Time frame: Measured at 6, 12, and 18 months
Fidelity of Group Health Education Session
Percentage of group health education sessions conducted out of health educated sessions planned per study protocol.
Time frame: Measured at 6, 12, and 18 months
Nutrition Education Session Fidelity (community health worker-led strategy group)
Percentage of nutrition education sessions organized. Measured by study administrative data.
Time frame: Measured at 6, 12, and 18 months
Health Care Appointment Fidelity (community health worker-led strategy group)
Percentage of health care visit appointments made. Measured by study administrative data.
Time frame: Measured at 6, 12, and 18 months
Percentage of enrolled participants receiving assigned intervention. Measured by study administrative data. Reach (Participants)
Percentage of enrolled participants receiving assigned intervention. Measured by study administrative data.
Time frame: Measured at baseline, 6, 12, and 18 months
Reach (Participants)
The percentage of eligible/screened/contacted participants enrolled. Measured by study data, administrative data.
Time frame: Measured at baseline
Penetrance (Participants)
Percentage of enrolled participants receiving assigned intervention. Measured by intervention monitoring data.
Time frame: Measured at baseline, 6, 12, and 18 months
Penetrance (Providers)
Percentage of trained providers delivering protocol-based care. Measured by intervention monitoring data.
Time frame: Measured at baseline, 6, 12, and 18 months
Penetrance (educators)
Percentage of trained CHWs or providers and health educators delivering health coaching. Measured by intervention monitoring data.
Time frame: Measured at baseline, 6, 12, and 18 months
Sustainability (Churches)
Percentage of churches continuing the intervention program and individual components. Measured by 6-month post-intervention survey.
Time frame: Measured at baseline, 6, 12, and 18 months
Sustainability (Participants)
Percentage of participants maintaining ideal cardiovascular health metrics, healthy lifestyle components, and adherence to medications. Measured by 6-month post-intervention survey and examination.

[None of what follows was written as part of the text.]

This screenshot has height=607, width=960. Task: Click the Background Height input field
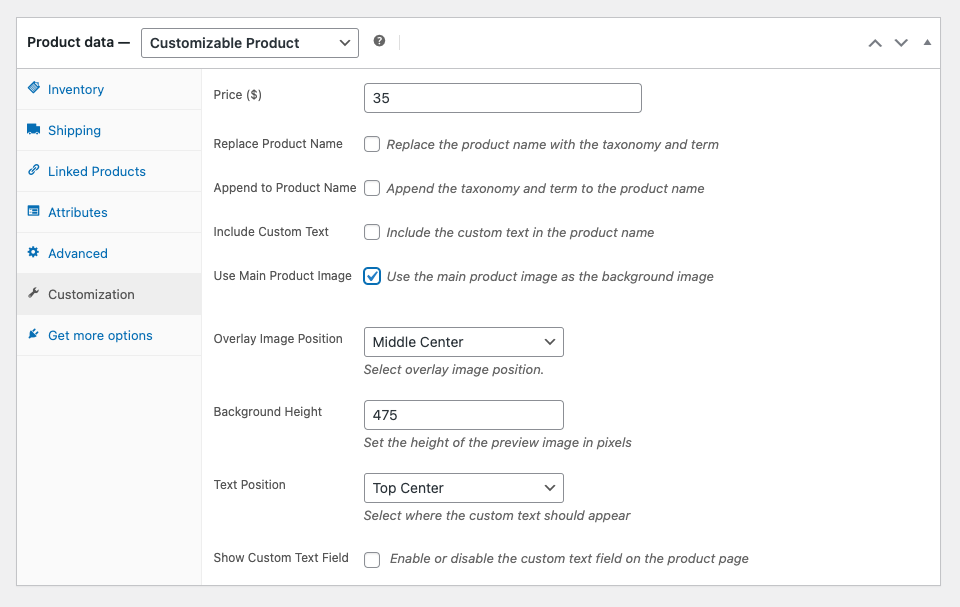click(x=463, y=415)
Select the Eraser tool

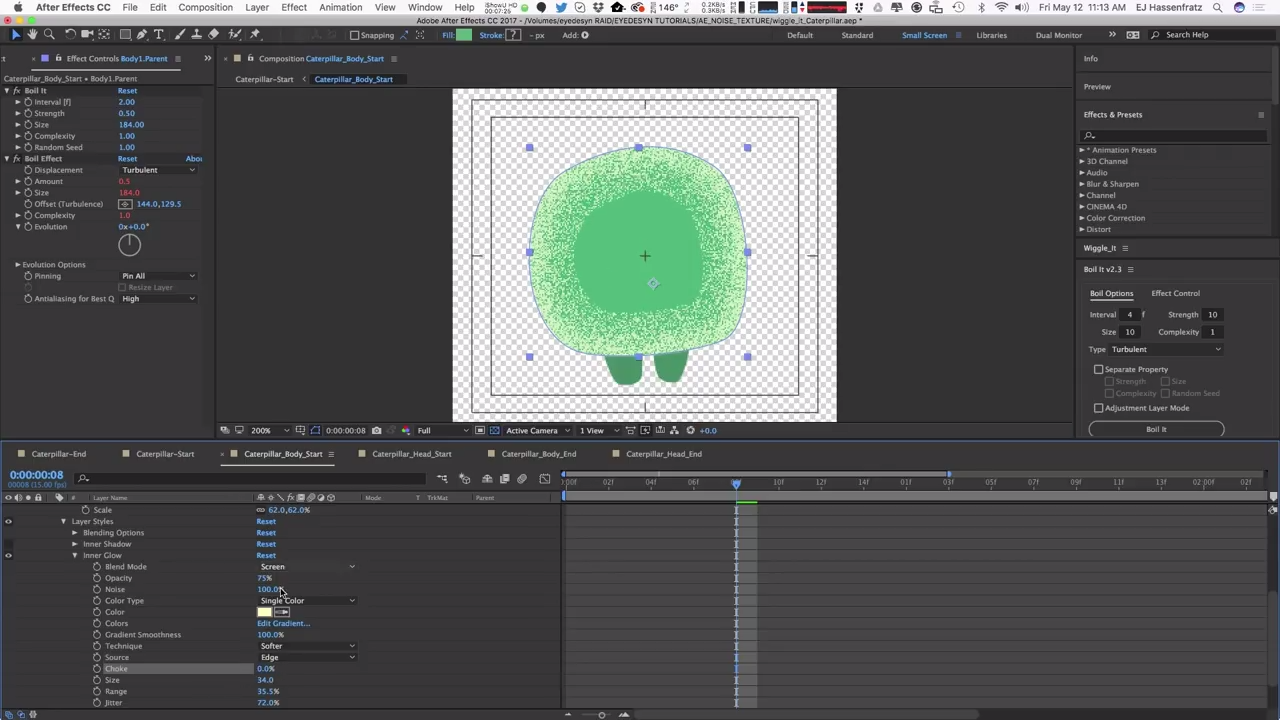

Time frame: Measured at 24 months
Sustainability Effectiveness Outcome: Differences in mean change of SBP and DBP
Differences in mean change of SBP and DBP from baseline to 24 months (6 months post-intervention) between intervention and control groups
Time frame: Measured at baseline and 24 months
Sustainability Effectiveness Outcome: Difference in the proportion of patients with controlled BP
Difference in the proportion of patients with controlled BP (\<130/80 mm Hg) between intervention and control groups at 24 months.
Time frame: Measured at baseline and 24 months
Sustainability of Fidelity
A fidelity summary score for key implementation strategy components at 6 months post-intervention (24 months overall). The fidelity summary score is composed of the following key implementation strategy components: proportion of assigned health education sessions attended in all participants, proportion of assigned discussion sessions attended in all participants, proportion of recommended minutes of physical activity completed in all participants, proportion of days per week that fruits/vegetables are eaten as recommended in all participants, proportion of recommended home BP monitoring completed in patients with hypertension, proportion of required provider visits attended in all patients, and proportion of antihypertensive medications taken in patients with hypertension. Fidelity score ranges from zero to six with a higher score indicates greater fidelity.